Scan the data for "will" and copy each matching line.

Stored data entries

((

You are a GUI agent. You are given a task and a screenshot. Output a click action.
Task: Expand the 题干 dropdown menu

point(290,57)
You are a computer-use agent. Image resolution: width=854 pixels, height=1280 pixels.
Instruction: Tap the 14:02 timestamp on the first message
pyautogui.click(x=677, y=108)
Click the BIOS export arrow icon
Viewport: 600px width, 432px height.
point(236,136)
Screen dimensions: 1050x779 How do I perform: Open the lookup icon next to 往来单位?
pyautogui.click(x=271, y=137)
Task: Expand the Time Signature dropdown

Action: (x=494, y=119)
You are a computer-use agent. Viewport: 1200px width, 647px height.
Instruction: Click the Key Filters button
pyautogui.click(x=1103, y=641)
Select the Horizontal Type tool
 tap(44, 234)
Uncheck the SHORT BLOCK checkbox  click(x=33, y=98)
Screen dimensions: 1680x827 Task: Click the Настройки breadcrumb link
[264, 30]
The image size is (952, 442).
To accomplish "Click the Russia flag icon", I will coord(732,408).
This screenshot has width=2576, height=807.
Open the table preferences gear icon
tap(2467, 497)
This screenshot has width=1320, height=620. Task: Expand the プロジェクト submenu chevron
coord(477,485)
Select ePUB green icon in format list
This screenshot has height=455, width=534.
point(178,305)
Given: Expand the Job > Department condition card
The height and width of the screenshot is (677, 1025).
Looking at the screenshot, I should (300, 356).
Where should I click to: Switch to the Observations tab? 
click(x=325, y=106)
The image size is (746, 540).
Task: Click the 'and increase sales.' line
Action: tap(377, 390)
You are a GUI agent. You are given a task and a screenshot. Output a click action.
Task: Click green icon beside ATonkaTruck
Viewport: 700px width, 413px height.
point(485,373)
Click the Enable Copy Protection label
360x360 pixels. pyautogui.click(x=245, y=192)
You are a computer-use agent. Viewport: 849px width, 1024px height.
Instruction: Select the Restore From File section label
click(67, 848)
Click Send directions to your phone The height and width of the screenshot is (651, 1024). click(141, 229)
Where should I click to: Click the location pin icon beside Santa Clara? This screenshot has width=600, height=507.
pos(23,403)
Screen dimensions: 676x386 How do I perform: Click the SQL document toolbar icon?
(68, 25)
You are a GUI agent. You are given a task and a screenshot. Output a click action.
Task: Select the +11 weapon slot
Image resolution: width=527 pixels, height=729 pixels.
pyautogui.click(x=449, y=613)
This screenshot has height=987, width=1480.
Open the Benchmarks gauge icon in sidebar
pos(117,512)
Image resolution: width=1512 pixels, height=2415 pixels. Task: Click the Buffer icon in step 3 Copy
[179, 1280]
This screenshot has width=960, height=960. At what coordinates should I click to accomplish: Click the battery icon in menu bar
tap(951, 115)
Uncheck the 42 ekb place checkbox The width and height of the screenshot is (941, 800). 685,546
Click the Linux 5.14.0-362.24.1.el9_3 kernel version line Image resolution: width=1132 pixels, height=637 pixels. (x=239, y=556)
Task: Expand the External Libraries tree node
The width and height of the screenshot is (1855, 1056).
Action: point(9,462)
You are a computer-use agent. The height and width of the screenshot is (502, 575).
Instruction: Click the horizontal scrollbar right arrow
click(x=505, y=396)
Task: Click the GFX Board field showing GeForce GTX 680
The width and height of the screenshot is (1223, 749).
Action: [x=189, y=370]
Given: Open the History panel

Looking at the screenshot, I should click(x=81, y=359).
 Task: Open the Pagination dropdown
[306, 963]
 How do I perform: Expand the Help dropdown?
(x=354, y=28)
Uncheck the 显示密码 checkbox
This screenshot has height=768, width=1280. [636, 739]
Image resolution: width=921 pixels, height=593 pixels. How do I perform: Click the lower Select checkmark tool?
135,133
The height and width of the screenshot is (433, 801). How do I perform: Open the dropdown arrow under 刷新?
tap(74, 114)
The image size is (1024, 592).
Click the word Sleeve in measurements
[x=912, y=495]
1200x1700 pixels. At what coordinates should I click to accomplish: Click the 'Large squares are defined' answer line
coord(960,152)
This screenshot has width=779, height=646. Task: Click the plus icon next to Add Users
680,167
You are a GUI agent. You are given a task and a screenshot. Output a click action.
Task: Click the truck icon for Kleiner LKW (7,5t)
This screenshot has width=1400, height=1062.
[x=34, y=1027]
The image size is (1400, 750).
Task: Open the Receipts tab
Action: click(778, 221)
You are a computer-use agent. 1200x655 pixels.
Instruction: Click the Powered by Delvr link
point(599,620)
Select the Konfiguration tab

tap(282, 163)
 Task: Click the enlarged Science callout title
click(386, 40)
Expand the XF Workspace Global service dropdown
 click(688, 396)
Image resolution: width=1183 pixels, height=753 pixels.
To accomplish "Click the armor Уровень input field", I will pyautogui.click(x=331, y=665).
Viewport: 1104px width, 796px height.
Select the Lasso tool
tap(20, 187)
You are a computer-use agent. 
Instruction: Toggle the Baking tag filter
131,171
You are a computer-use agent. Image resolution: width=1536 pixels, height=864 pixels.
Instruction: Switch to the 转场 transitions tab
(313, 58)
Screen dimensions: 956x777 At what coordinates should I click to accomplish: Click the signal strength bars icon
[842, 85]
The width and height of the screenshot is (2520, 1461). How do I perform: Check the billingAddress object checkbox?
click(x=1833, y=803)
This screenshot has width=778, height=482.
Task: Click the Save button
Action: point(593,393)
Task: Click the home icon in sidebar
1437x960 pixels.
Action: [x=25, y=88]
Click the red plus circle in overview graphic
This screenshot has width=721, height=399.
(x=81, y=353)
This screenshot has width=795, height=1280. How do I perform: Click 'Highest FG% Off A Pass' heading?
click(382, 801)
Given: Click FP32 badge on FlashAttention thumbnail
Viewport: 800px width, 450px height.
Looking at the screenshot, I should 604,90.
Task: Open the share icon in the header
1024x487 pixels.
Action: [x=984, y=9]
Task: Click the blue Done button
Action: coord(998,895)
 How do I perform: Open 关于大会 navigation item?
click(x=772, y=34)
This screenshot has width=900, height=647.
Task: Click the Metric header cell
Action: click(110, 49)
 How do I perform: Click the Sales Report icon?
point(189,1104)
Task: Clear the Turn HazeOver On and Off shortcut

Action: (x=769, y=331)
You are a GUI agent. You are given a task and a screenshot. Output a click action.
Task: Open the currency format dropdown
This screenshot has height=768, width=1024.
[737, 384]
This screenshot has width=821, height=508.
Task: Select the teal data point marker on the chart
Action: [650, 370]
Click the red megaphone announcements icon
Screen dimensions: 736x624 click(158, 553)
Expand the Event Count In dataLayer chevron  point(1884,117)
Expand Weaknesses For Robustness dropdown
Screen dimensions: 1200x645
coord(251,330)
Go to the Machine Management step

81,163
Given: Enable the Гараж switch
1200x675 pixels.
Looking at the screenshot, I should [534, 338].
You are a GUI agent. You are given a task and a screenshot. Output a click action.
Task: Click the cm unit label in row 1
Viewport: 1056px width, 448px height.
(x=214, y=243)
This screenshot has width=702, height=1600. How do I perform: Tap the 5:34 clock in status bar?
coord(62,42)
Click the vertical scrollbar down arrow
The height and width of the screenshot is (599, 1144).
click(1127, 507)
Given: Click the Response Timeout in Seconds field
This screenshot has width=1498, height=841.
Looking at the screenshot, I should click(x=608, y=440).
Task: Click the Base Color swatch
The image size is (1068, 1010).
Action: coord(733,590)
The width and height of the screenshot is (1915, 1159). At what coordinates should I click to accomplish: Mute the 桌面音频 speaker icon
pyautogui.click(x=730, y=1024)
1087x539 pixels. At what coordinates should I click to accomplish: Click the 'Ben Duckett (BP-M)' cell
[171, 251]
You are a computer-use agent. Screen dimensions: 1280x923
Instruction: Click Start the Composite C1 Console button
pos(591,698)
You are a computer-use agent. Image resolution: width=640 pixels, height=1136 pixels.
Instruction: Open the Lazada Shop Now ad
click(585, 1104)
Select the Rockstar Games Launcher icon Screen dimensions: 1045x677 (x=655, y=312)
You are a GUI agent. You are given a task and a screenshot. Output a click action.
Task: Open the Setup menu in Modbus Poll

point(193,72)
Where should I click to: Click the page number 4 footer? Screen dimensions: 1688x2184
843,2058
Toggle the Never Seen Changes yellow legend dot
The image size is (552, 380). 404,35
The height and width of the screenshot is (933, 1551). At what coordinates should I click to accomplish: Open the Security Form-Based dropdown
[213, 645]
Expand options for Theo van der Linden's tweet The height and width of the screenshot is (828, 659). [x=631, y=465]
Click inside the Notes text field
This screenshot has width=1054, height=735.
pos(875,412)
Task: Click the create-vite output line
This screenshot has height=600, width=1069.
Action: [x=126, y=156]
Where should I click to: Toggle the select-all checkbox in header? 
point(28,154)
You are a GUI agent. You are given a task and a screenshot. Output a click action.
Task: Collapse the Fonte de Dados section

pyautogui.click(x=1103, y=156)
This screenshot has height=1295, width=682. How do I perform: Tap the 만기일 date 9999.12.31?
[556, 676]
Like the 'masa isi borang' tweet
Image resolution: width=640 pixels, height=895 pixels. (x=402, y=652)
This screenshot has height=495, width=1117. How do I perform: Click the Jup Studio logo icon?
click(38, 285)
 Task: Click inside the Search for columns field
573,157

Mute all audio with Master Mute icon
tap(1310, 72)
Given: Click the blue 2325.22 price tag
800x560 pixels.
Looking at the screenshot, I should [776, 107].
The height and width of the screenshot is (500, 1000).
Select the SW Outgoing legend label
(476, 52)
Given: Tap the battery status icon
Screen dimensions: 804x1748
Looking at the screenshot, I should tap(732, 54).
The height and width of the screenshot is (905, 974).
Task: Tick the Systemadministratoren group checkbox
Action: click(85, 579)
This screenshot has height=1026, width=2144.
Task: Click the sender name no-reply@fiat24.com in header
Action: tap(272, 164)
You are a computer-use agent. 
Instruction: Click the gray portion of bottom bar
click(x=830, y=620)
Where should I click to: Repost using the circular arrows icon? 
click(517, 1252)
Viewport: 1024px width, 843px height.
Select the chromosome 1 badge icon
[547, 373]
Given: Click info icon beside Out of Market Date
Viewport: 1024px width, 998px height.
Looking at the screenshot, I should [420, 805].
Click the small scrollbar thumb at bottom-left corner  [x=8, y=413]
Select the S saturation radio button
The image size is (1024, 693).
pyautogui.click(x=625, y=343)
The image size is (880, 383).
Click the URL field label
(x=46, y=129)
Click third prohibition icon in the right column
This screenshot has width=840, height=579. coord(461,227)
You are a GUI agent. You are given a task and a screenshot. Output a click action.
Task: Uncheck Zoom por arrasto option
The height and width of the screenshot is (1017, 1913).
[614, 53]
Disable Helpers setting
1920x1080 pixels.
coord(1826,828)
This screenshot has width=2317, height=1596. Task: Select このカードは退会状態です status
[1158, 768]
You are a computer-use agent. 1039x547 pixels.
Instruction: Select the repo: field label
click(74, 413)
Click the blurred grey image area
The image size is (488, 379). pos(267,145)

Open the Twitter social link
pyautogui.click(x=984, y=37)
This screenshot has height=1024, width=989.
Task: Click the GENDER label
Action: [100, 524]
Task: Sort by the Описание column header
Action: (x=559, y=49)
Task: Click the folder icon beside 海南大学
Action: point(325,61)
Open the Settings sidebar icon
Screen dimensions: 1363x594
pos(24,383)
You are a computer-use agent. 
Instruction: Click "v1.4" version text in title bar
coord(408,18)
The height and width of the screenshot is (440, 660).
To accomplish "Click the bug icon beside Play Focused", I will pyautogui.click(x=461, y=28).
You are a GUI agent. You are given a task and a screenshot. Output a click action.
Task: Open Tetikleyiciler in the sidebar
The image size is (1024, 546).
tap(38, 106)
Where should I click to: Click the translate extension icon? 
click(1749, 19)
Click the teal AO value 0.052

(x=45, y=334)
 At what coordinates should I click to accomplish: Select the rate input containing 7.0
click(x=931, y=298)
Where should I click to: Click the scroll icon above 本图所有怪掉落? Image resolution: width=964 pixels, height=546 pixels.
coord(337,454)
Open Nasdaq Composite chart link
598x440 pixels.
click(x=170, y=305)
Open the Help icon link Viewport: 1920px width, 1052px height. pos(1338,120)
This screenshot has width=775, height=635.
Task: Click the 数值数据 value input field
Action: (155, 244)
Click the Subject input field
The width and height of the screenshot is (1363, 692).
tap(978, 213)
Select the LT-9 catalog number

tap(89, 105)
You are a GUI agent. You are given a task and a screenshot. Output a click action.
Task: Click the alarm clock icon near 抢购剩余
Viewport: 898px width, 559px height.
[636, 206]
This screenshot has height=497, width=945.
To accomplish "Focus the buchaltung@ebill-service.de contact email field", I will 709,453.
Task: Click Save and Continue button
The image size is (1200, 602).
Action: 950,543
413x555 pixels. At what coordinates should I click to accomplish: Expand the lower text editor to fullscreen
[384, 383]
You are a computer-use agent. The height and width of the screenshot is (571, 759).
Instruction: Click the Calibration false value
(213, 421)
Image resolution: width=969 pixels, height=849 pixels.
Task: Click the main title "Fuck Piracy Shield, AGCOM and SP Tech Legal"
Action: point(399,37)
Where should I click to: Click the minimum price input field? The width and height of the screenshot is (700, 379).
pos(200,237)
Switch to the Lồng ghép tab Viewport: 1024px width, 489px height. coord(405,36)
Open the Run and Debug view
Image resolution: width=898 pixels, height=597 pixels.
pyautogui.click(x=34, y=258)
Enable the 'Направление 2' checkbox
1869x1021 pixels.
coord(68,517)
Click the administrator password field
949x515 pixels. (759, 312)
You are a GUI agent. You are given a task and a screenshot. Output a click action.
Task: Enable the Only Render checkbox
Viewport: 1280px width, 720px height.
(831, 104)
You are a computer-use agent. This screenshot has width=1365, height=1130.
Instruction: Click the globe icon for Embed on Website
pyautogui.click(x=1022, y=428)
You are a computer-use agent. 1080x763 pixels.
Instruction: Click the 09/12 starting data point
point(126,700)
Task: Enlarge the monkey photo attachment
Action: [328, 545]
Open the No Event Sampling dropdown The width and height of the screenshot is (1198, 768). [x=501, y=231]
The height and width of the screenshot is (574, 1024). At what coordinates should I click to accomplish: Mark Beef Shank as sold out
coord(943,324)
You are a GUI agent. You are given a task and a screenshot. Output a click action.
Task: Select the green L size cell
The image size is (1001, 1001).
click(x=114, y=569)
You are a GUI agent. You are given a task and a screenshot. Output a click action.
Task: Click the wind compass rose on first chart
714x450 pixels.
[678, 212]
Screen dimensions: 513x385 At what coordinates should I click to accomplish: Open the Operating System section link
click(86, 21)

))

Solved exercise
To accomplish "Click the Russia flag icon", I will coord(732,408).
To accomplish "Click the armor Уровень input field", I will pyautogui.click(x=331, y=665).
To accomplish "Click the bug icon beside Play Focused", I will pyautogui.click(x=461, y=28).
To accomplish "Focus the buchaltung@ebill-service.de contact email field", I will 709,453.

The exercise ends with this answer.